Color has always been the tricky part of an irish Red recipe. I use BeerTools. I have records of one recipe srm 14 where I wrote color too light. Another says 15.4 I wrote color too light. I have a Scottish ale recipe that says 17.4 and wrote that seems like the color for Irish Red. BJCP says srm 9-14.

I’ve brewed 3 gallon recipes and I don’t seem to be having luck using roasted barley. I’ve used as little as 1.75 oz in a 6 pound grain bill for 3 gallons to get to 1.047 and every recipe I’ve written “too roasty flavor, more nutty, more like Newcastle English Brown ale”. I’m not using any other specialty grains besides some crystal (I’ve used 40 and 80 with it) and one time I substituted 1 oz chocolate malt for some of the roasted barley. I’ve written “try Crystal 120”. I have some Cara Aroma I think I’m going to try in this recipe.

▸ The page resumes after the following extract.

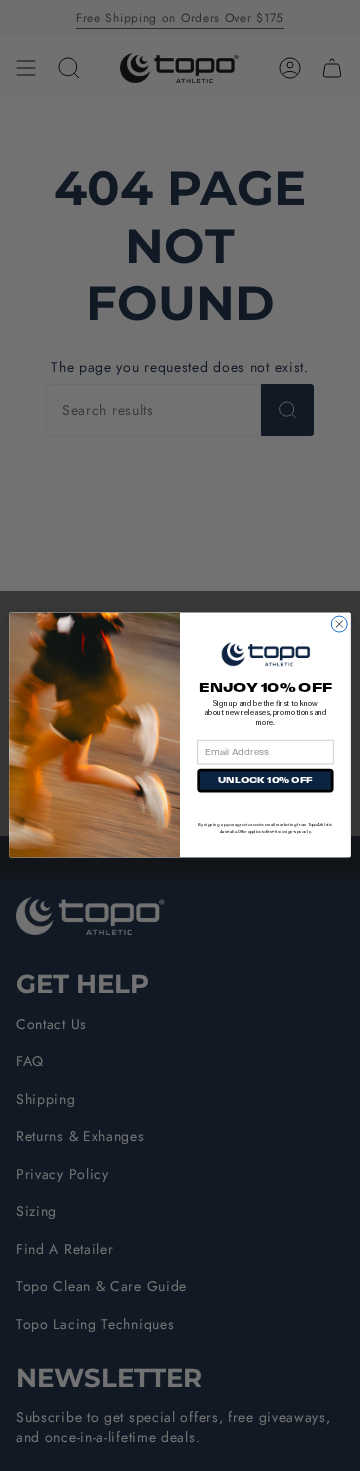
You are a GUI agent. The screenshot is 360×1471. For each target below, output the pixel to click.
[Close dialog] (339, 625)
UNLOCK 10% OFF (265, 780)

The last 4 or 5 times I’ve tried this have not been quite right.
 
@bwible I'm a big fan of reds. Been brewing them a long long time. I use the kiss method and it seems to work for me. Keep It Simple Stupid. I won awards with mine back when I was paying people to drink my beer and tell me how good it was lol. But 2 row pale,caramel 20, Carmel 40 and a 1/4 lb of roasted barley give you basically the perfect red ale. The hops is where you add your label. I again use the kiss method, Fuggles for 60 min and cascade for 30 min. Turns out great every time. Let me know if you want more details.
 
I'm usually happy to have a complicated grain bill, but for an Irish Red I like English Pale malt (e.g., Maris Otter), Simpsons DRC, and chocolate rye. Roughly an ounce per gallon each for the DRC and the rye.